◆ **Stored records**:
* * * *
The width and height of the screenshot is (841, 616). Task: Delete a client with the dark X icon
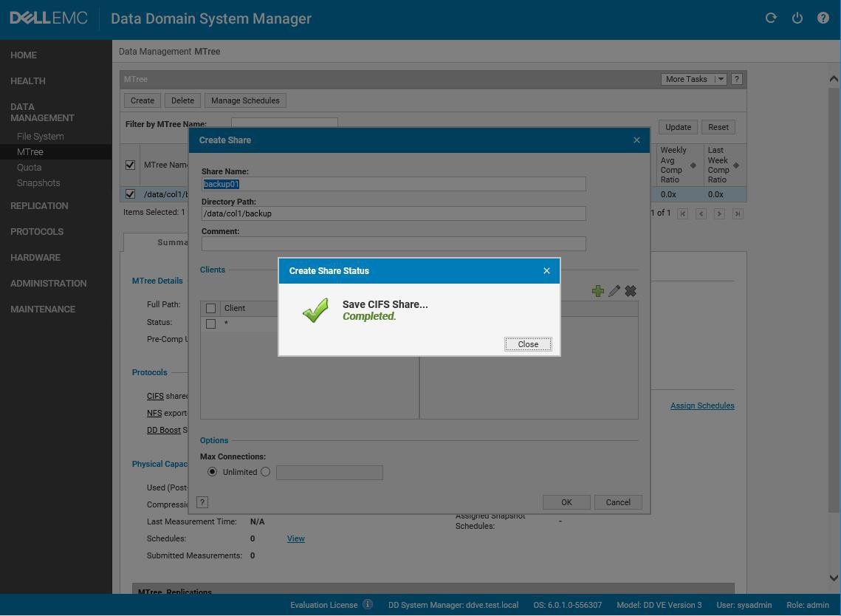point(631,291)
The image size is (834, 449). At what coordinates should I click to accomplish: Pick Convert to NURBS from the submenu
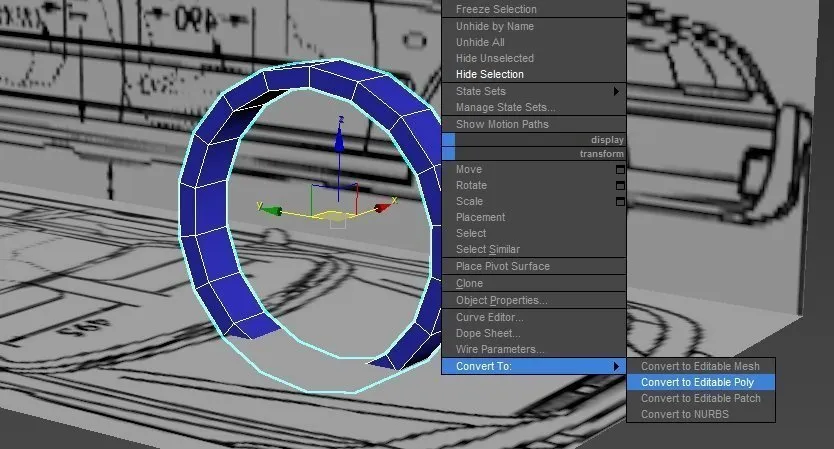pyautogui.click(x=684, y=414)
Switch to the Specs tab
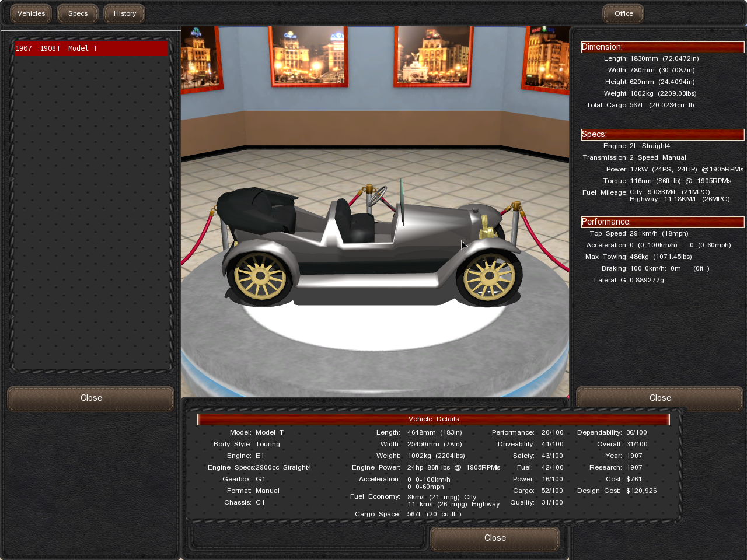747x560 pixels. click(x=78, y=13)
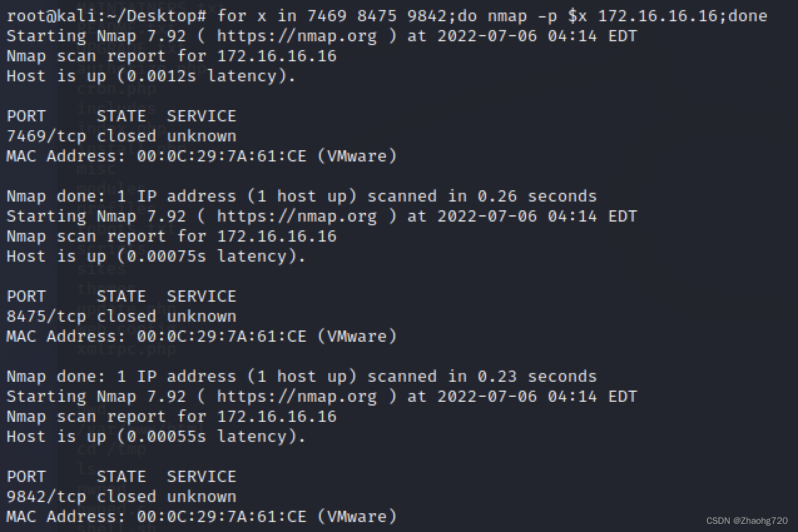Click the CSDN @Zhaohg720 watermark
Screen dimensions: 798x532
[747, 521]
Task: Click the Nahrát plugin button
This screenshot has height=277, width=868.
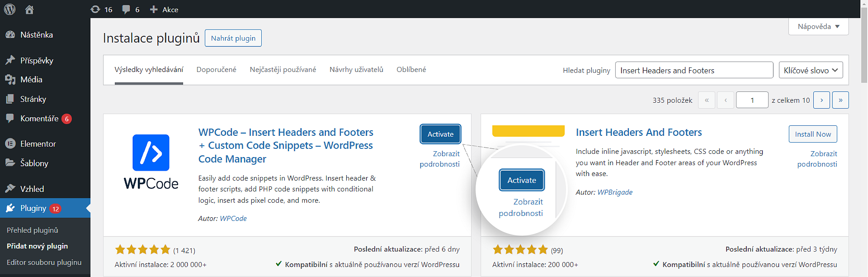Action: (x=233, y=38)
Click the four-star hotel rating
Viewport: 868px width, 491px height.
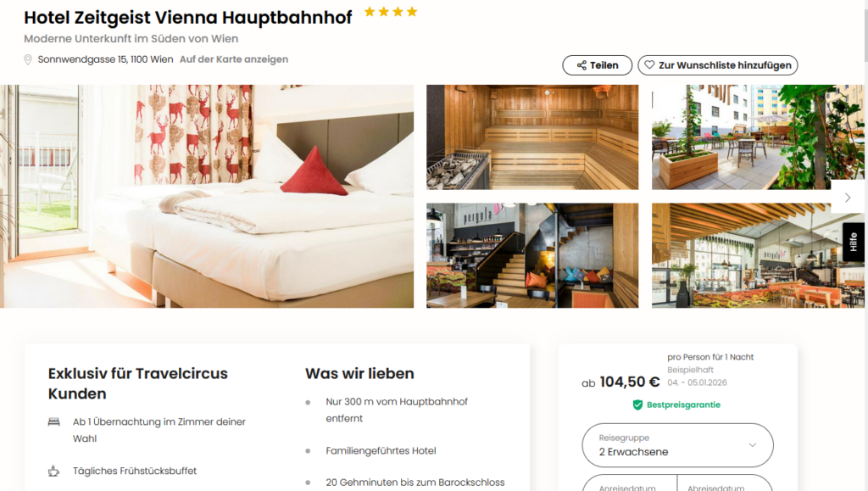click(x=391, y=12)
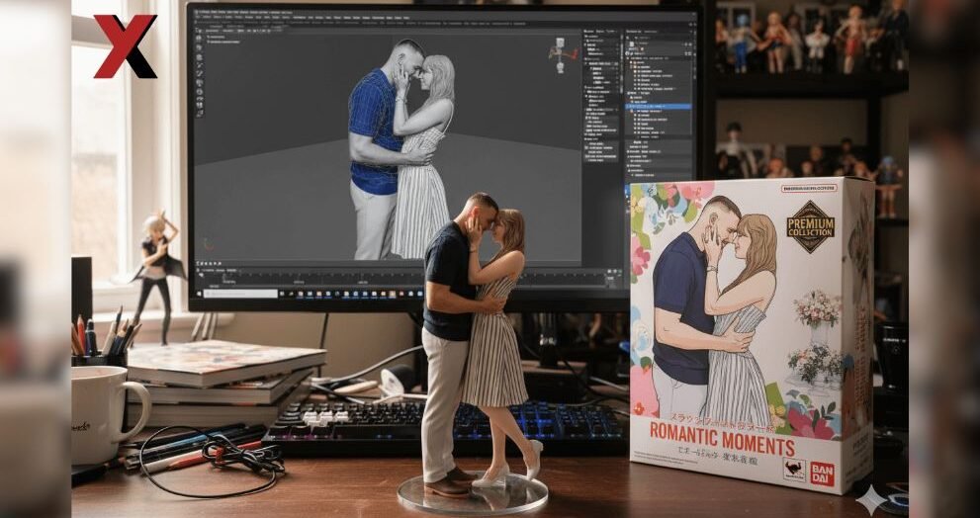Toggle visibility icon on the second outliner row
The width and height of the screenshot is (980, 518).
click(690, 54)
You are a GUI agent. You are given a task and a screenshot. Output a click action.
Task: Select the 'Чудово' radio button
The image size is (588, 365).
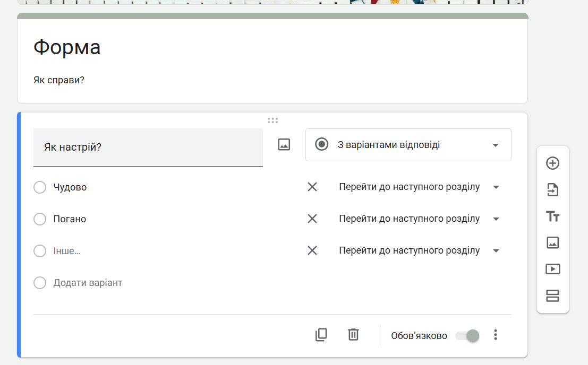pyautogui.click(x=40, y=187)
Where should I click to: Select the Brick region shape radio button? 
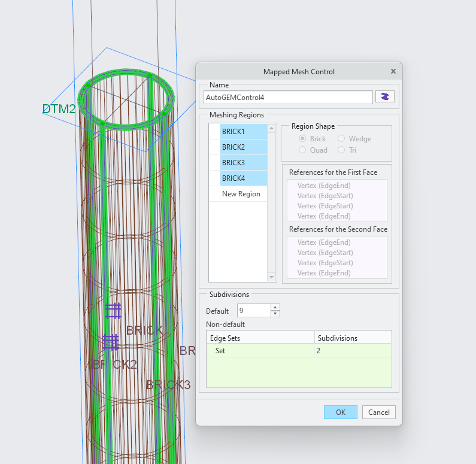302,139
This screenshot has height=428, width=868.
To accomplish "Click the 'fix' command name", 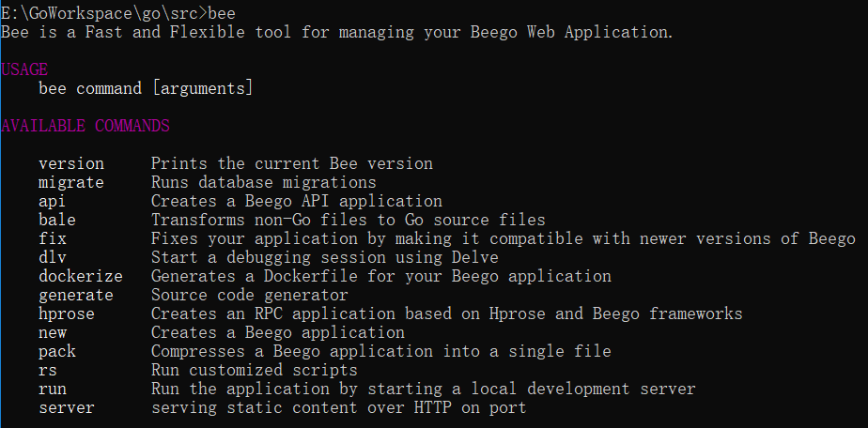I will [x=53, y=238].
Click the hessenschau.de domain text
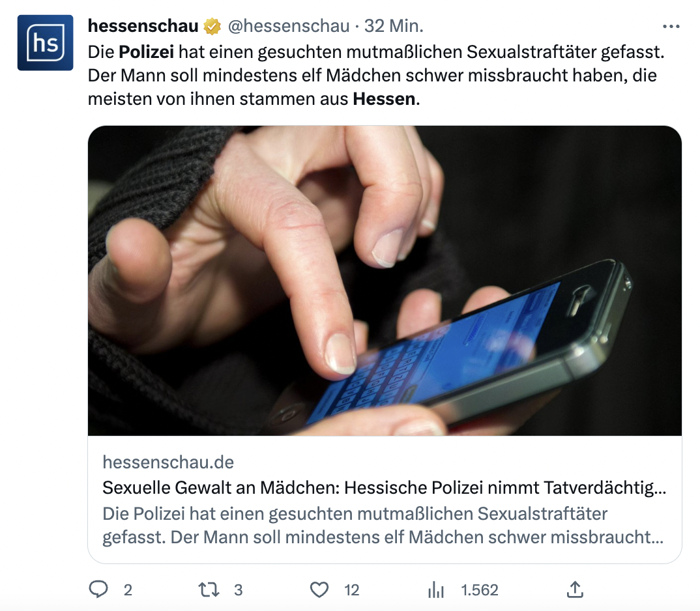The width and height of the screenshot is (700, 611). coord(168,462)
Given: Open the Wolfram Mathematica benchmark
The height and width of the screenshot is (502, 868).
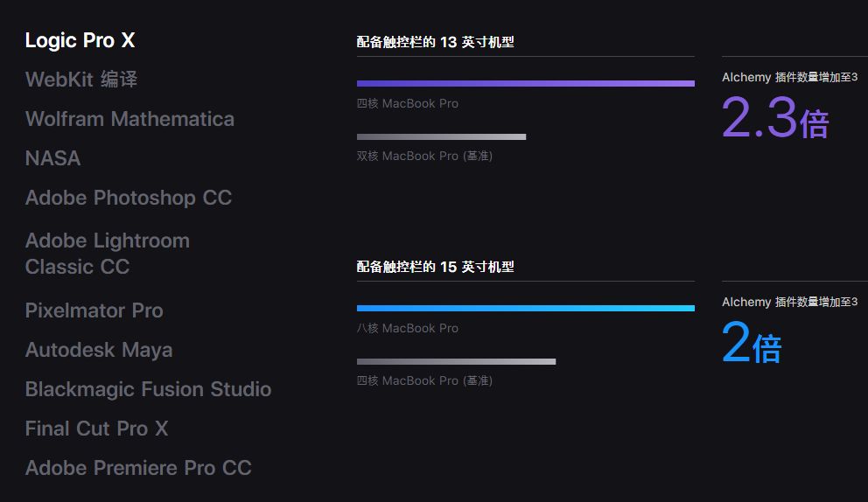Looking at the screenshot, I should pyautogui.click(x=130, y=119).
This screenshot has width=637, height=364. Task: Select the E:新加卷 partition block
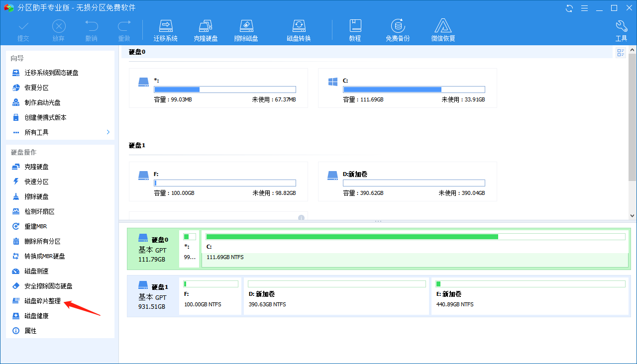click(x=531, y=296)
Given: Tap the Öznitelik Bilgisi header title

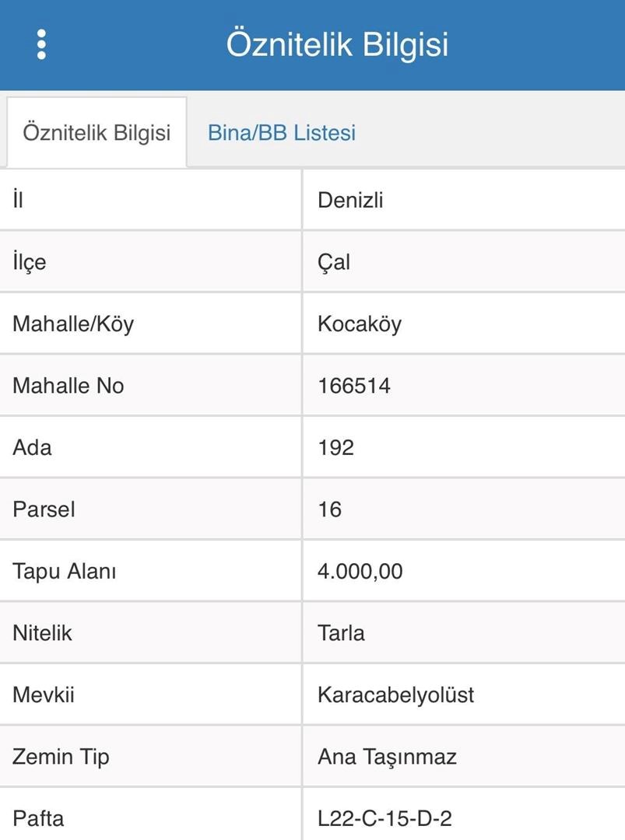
* * * *
Above are some entries. Restate word for word the lines from the one holding "The image size is (834, 449)." through the one holding "Click the four-star hotel rating", but not the pictures.

◆ **The answer**:
The image size is (834, 449). At what coordinates should I click to accomplish: Pick Convert to NURBS from the submenu
pyautogui.click(x=684, y=414)
Switch to the Specs tab
747x560 pixels. click(x=78, y=13)
Click the CSDN @Zhaohg720 watermark
Screen dimensions: 798x532
[747, 521]
Task: Click the Nahrát plugin button
This screenshot has height=277, width=868.
Action: (x=233, y=38)
Click the four-star hotel rating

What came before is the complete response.